Identify the variable you wish to explore, and establish the conditions under which you will test the activity level of our enzyme, catecholase. For instance, if you choose to explore the effects of temperature, you’ll need to decide on the exact temperatures you wish to test, and set-up the appropriate ice baths or warm water baths. You should test your enzyme under three
conditions. For example, your group may choose to test your enzyme at 4 °C, 24 °C, and 50 °C. Be aware that you may need to adapt your experiment to fit the time and supplies available in the lab.
2.
Label three tubes with a wax pencil so that you can distinguish one treatment from the next. Prepare the tubes, each containing 3 ml of pH 7 phosphate buffer, and 0.5 ml of potato juice (our enzyme!), and 0.5 ml of water (use a different pipette for the water and the potato juice).
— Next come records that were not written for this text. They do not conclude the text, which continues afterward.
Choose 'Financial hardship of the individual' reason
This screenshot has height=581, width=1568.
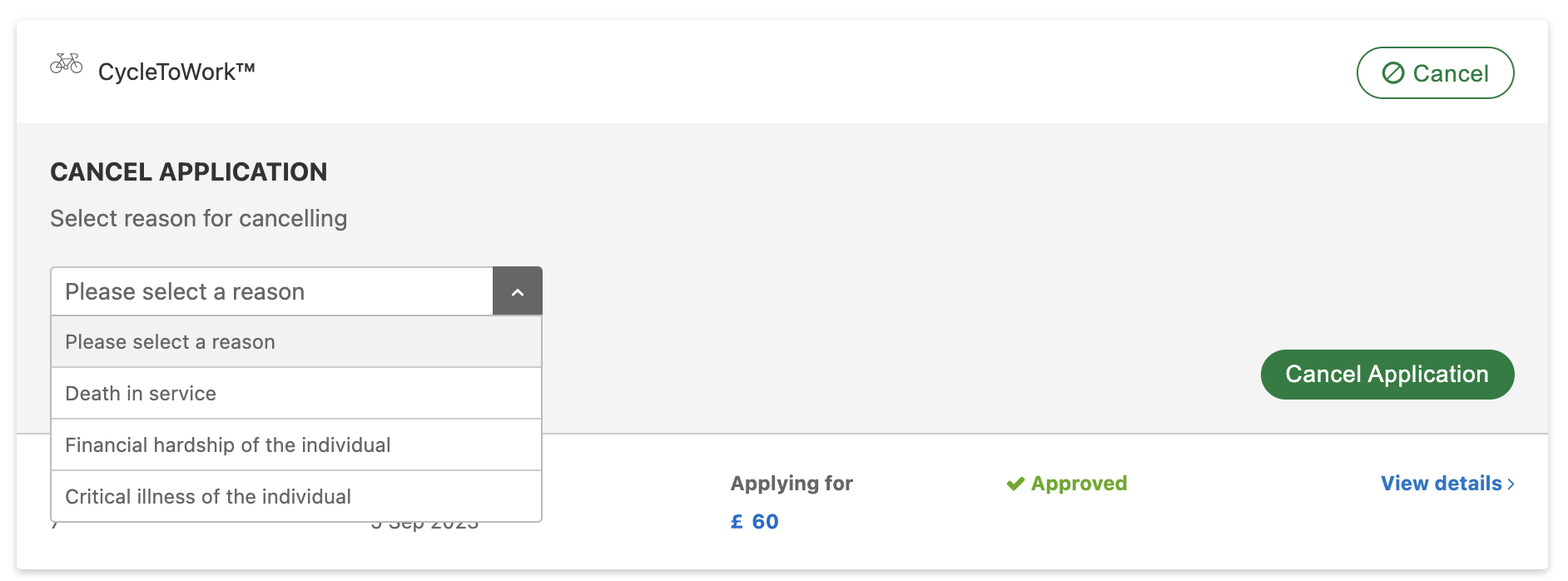[x=296, y=444]
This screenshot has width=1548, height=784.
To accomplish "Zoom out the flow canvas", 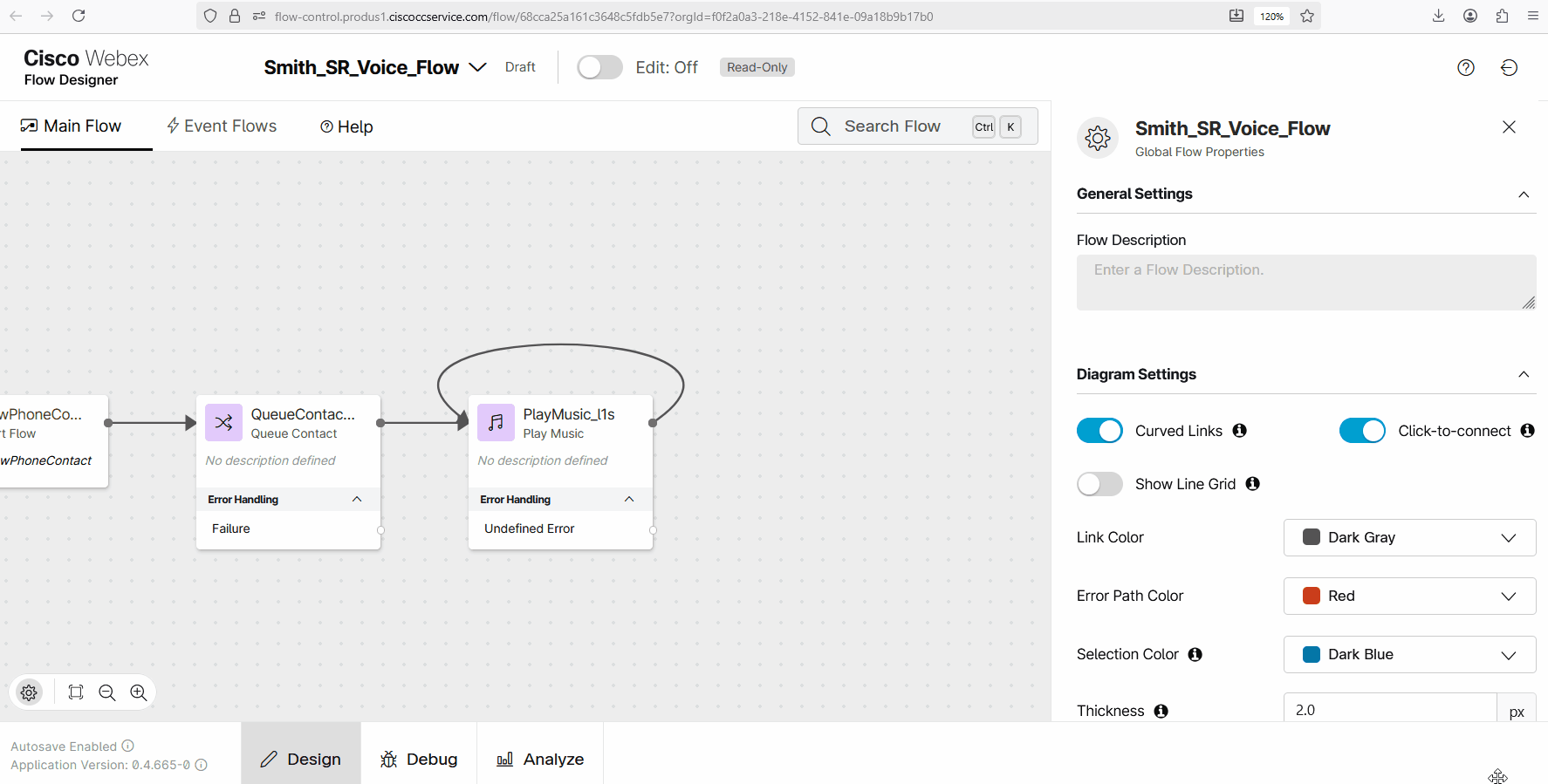I will [x=107, y=692].
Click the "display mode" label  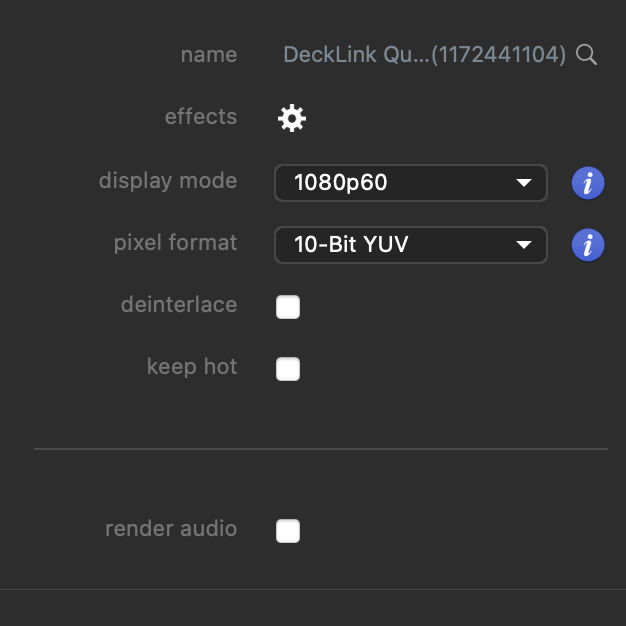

These will be the blanks for the three conditions you decide to test.
3.
Fill three additional test tubes with 3 ml of pH 7 phosphate buffer, and 0.5 ml of potato juice. Label these tubes such that you can distinguish them from your blanks. These are your “experimental” tubes.
4.
You will have a bottle of catechol, the substrate. When you are ready to begin your experiment, you can add catechol directly from the bottle using a new pipette for measuring.
5.
With your experimental conditions established, add 0.5 ml of catechol to each of your experimental tubes.
(Water has been used to replace this in your blanks.) Cover each tube with Parafilm and invert it several times to mix the contents.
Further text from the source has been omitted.